Un luogo protetto, caldo di inverno e fresco d'estate, facilmente adattabile alle esigenze della vita e dell'economia rurale di quell'epoca.
La notevole aridità del territorio - sicuramente oggi maggiore che nel passato, ma pur sempre caratteristica dell'area della Murgia - ha condizionato l'esistenza di questi insediamenti umani alla realizzazione di una immane rete di canalizzazione e raccolta delle acque piovane in innumerevoli pozzi e cisterne, che affiancano le grotte di abitazione e costellano i fianchi dei canyon.

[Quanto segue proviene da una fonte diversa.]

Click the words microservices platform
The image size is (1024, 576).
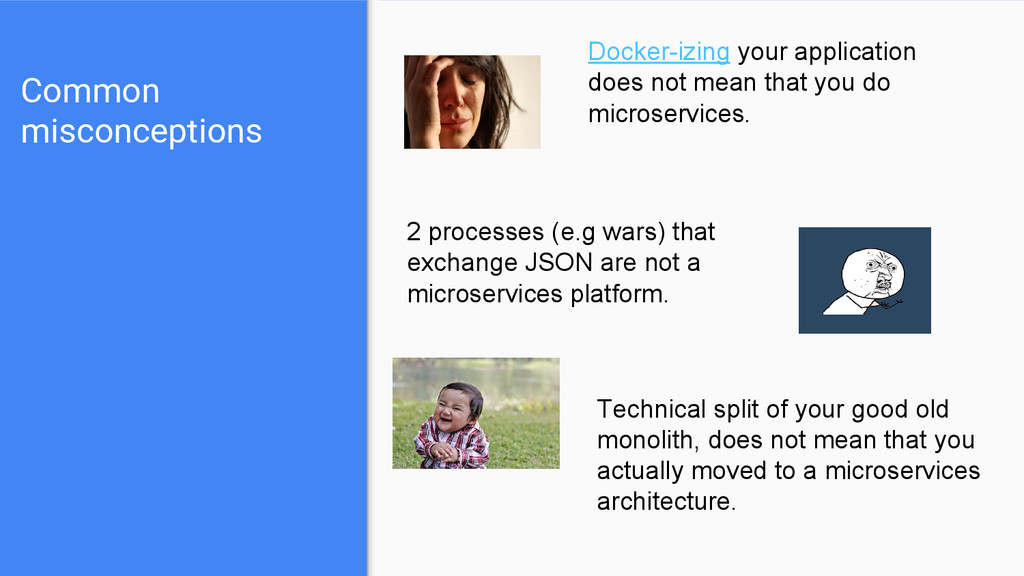pos(537,294)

Nei mesi autunnali ed invernali, nei quali si registra una relativa piovosità, venivano così raccolte le preziose riserve idriche per i lunghi periodi di siccità estiva, cercando di non perdere neppure una goccia del prezioso liquido.
La realizzazione della complessa rete di raccolta delle acque piovane, la costante manutenzione dei cataletti, lo sfruttamento della capacità di condensazione dell'umidità atmosferica da parte delle grotte, delle rocce e delle pietraie costituiscono quindi la applicazione sul nostro territorio del modello più generale dell'oasi, che troviamo ricorrente e trionfante nelle zone desertiche e predesertiche del Mediterraneo meridionale ed orientale.
Le testimonianze del fenomeno insediativo rupestre medievale si riscontrano un po' in tutta la Puglia, dal Gargano al Salento, ma è nell'arco Taranto-Matera che troviamo la massima concentrazione di insediamenti, siano essi religiosi che civili o misti, ovvero nei territori delle cittadine di Ginosa, Laterza, Castellaneta, Palagianello, Mottola, Massafra, Crispiano, Statte e Grottaglie.
Se molte delle testimonianze del "vivere in Grotta" sono giunte sino a noi nel loro aspetto pressochè originario (esempio tipico è lo spettacolare insediamento presso l'impervia gravina di Petruscio), ciò è dovuto al fatto che in epoca basso medievale o agli albori dell'età moderna gli abitanti di questi villaggi ipogei (scavati nella roccia) presenti nel territorio murgiano, abbandonate le campagne, si sono man mano trasferiti nei centri urbani.
In altri casi (vedi i caratteristici Sassi di Matera e molti centri storici delle cittadine già citate) gli interventi successivi dell'uomo che ha continuato ad abitare in questi luoghi, protrattisi nel tempo e sino ai giorni nostri, hanno sensibilmente modificato la loro architettura originaria prettamente ipogea e medioevale.
Il valore economico e sociale delle grotte in età medievale è testimoniato dai rogiti notarili di compravendita, che fino all'età moderna indicano le cripte come luoghi in cui si svolgeva la molitura delle olive, veniva conservato il vino e il grano, oppure trovavano riparo i pellegrini. L'esistenza in un terreno di una cripta ne faceva elevare il valore catastale.
Non si parlava certamente di inquinamento o di caos; queste "città" erano tranquille, semplici ed "ecologiche".
Spesso le grotte venivano scavate su svariati livelli successivi, in taluni casi anche una decina, e se guardiamo le pareti della gravina di Petruscio ci accorgiamo della presenza di questi "piani", che ci fanno pensare ad una sorta di fantastico "grattacielo rupestre".